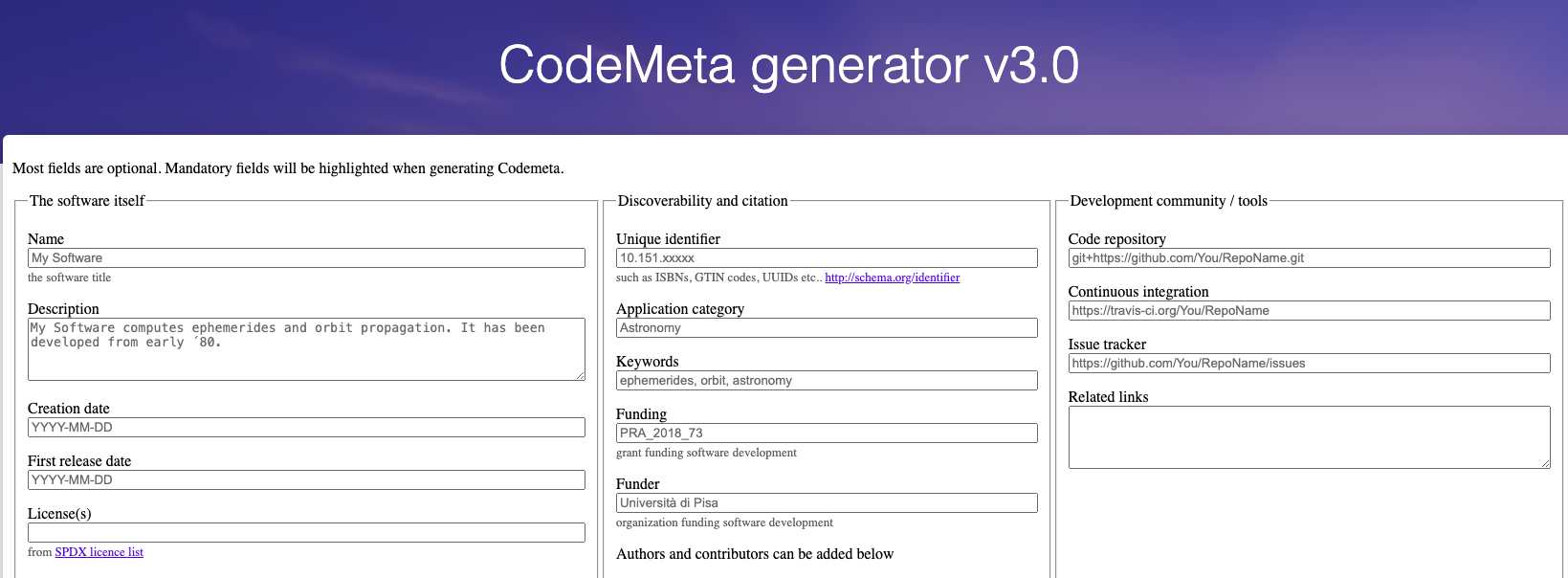Click the CodeMeta generator v3.0 heading
This screenshot has width=1568, height=578.
tap(789, 65)
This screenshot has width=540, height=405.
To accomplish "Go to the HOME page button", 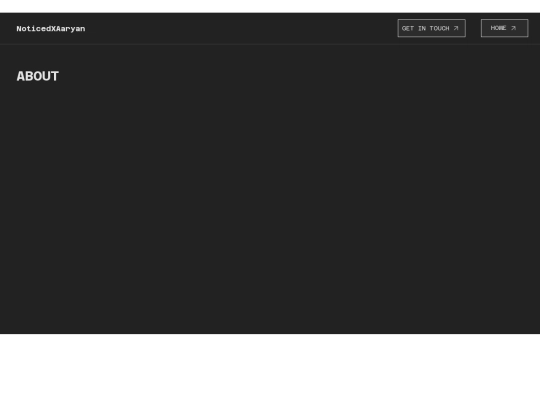I will pyautogui.click(x=505, y=28).

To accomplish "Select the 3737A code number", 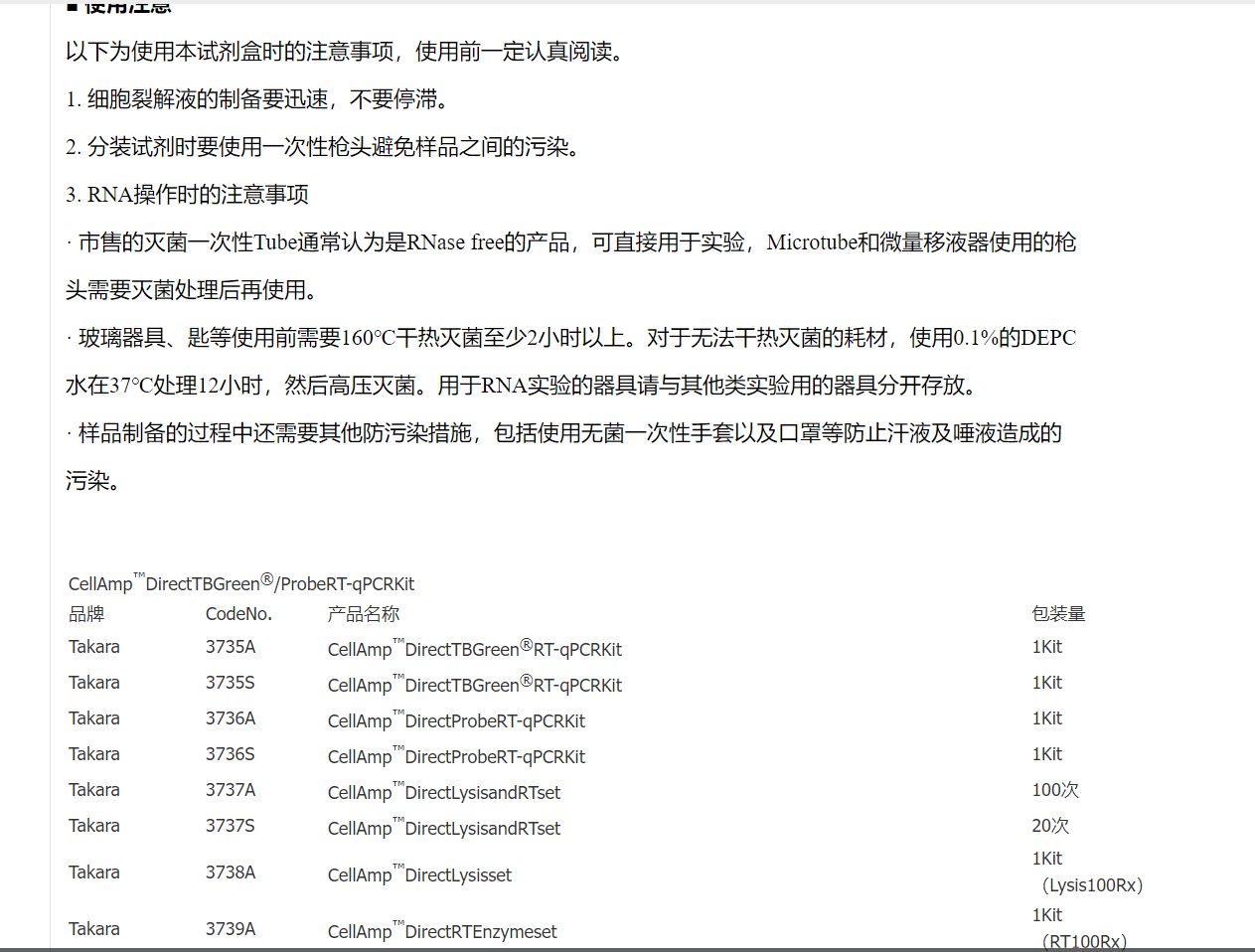I will (231, 790).
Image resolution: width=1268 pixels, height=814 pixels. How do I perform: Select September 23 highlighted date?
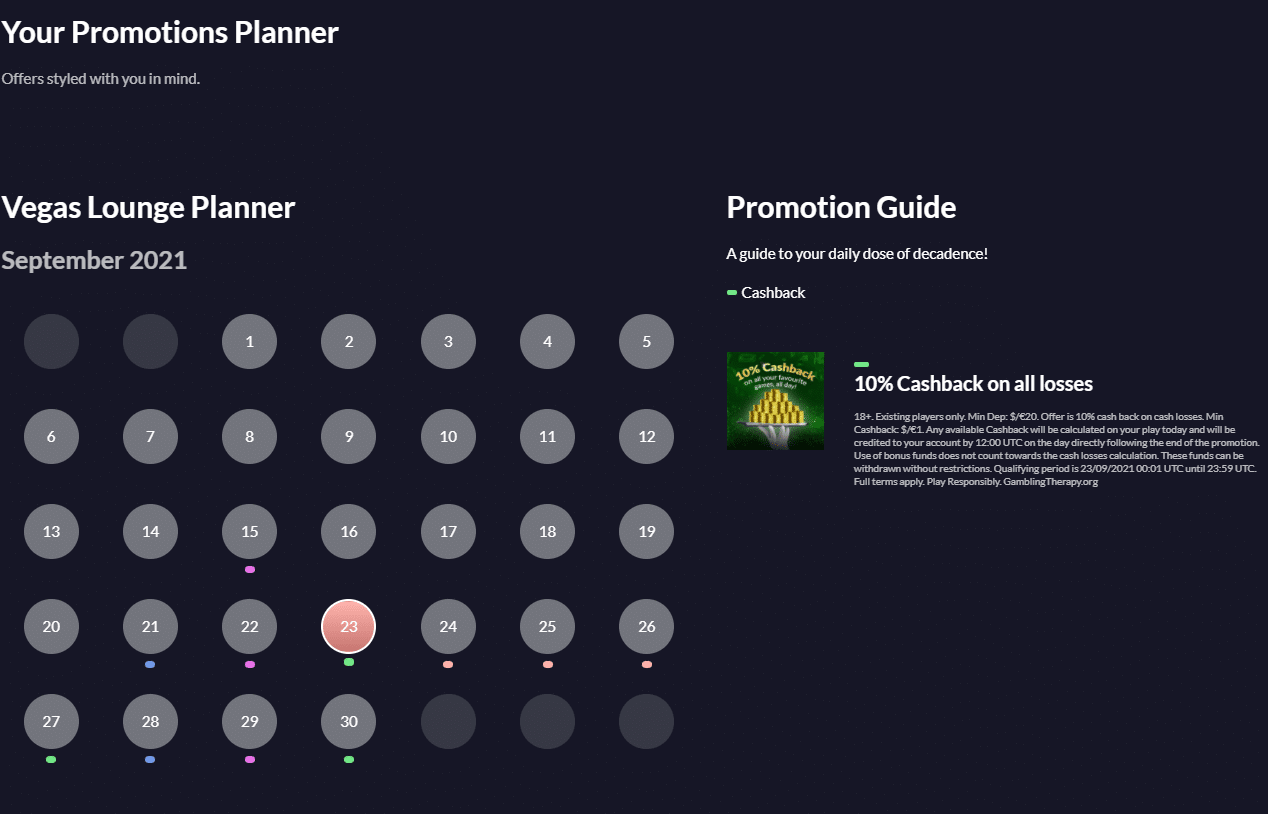coord(348,627)
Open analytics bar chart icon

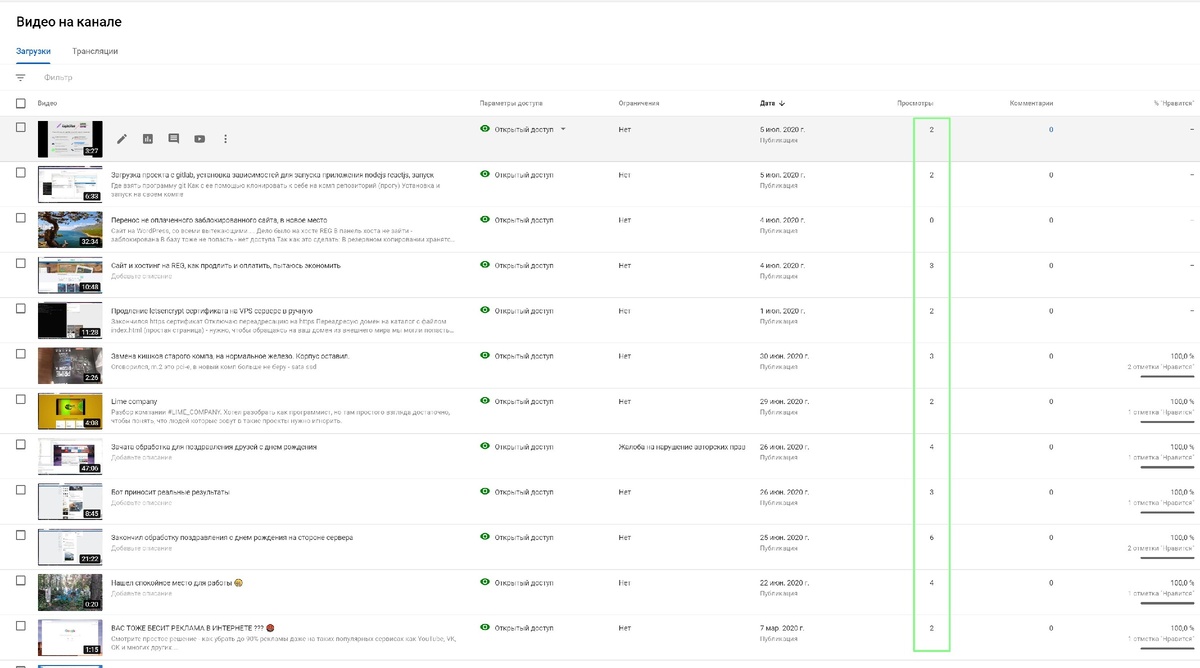pyautogui.click(x=148, y=139)
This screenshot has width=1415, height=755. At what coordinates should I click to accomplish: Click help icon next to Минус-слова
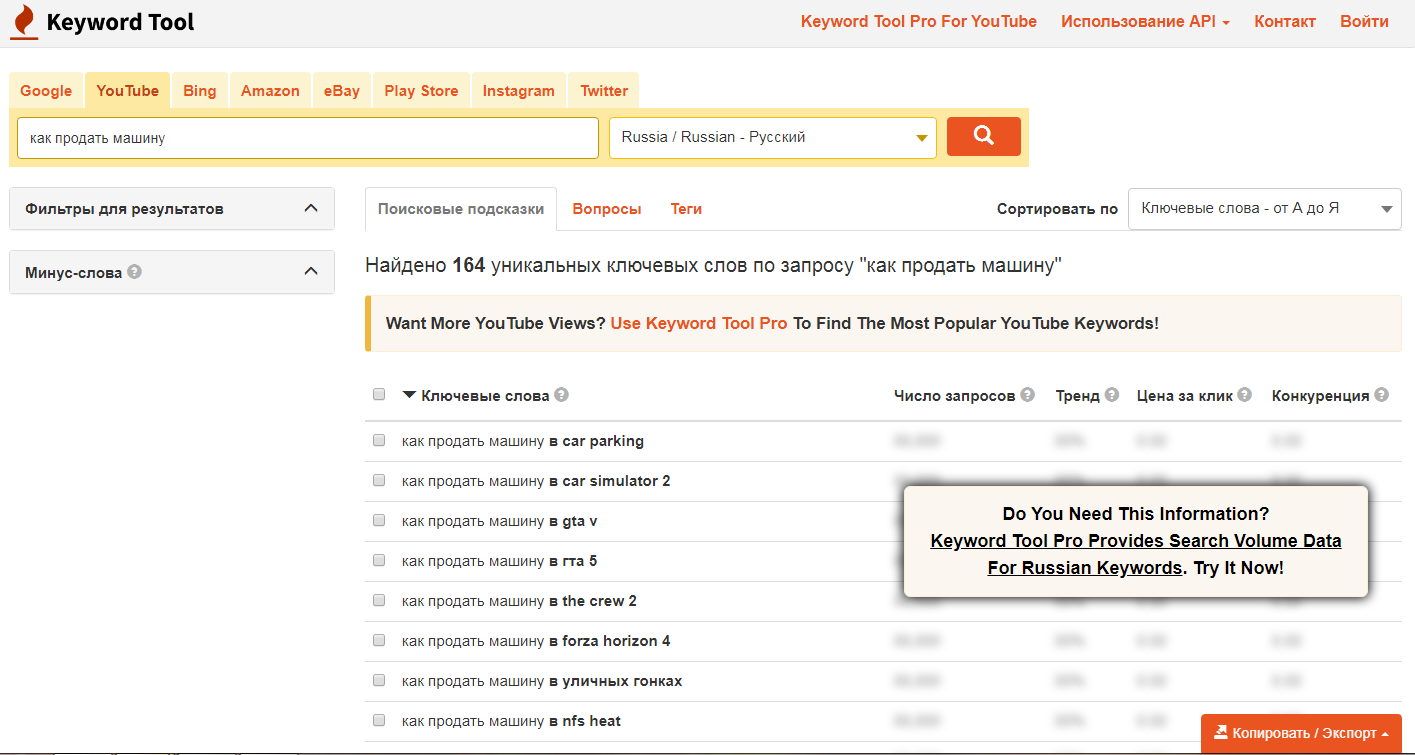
+---+
Problem to work on
Set the pictures aside and repeat only the lines from the one containing "Open analytics bar chart icon" through the last line of the entries above, exactly as they stand.

Finished task
Open analytics bar chart icon

pyautogui.click(x=148, y=139)
This screenshot has width=1415, height=755. At what coordinates should I click to accomplish: Click help icon next to Минус-слова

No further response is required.